Parce qu’une certaine pudeur peut parfois empêcher les patients de faire part de leurs difficultés financières à leur médecin, Santéclair, filiale de groupes mutualistes, leur propose une analyse de devis en indiquant le reste à charge généré par le dépassement. “La négociation, non seulement nous l’observons, mais nous l’organisons !”, fait valoir Frédéric Cosnard, Directeur médical de Santéclair.

 

Plus de gens osent aller négocier

Le document, que le patient est invité à montrer à son médecin, indique clairement : “Votre reste à charge est très élevé, nous vous invitons à en informer vos professionnels de santé. Ils pourront s’ils le souhaitent, revoir à la baisse leur dépassement”. Ce dispositif, mis en place en 2007, a connu un véritable succès assure Frédéric Cosnard. “On traite plusieurs dizaine de milliers de dossiers par an. Plus de gens osent aller négocier”.

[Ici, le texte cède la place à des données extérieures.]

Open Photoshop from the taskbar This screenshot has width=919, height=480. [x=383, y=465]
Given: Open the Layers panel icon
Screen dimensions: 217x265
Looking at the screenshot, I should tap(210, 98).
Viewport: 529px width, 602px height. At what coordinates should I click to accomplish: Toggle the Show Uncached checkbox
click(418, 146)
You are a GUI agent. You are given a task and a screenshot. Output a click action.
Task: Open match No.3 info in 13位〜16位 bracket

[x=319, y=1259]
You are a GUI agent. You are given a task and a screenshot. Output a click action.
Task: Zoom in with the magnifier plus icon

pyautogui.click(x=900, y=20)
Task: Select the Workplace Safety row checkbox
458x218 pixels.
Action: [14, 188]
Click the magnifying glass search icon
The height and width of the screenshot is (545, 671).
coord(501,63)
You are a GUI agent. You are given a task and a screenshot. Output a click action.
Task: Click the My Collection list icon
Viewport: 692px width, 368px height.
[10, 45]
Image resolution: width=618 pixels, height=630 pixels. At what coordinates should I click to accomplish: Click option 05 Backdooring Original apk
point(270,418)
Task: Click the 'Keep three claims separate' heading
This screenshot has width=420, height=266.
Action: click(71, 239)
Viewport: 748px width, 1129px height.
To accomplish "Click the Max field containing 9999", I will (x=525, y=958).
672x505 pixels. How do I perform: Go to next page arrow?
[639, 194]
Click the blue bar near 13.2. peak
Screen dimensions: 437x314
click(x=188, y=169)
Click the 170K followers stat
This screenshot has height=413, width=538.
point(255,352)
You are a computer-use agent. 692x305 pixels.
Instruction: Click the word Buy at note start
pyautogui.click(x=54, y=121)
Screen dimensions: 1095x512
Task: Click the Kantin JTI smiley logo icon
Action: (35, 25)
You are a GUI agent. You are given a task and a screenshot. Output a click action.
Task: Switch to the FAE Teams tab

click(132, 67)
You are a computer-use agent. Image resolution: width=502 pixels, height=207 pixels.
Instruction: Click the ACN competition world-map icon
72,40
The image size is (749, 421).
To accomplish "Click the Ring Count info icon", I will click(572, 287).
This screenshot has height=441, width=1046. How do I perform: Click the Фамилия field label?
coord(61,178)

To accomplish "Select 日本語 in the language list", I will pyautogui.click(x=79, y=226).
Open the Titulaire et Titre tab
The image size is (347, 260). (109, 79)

Santé Clair vient de constituer avec le CISS (collectif d’associations de malades) et 60 millions de consommateurs, un “Observatoire citoyen du reste à charge en santé”, qui doit faire part de ses conclusions, au moins deux fois par an. Une pression supplémentaire pour les médecins du secteur 2 ou ceux qui ont choisi le contrat d’accès aux soins, qui seront également surveillés par un Observatoire conventionnel des pratiques tarifaires installés dans le cadre de l’avenant N° 8.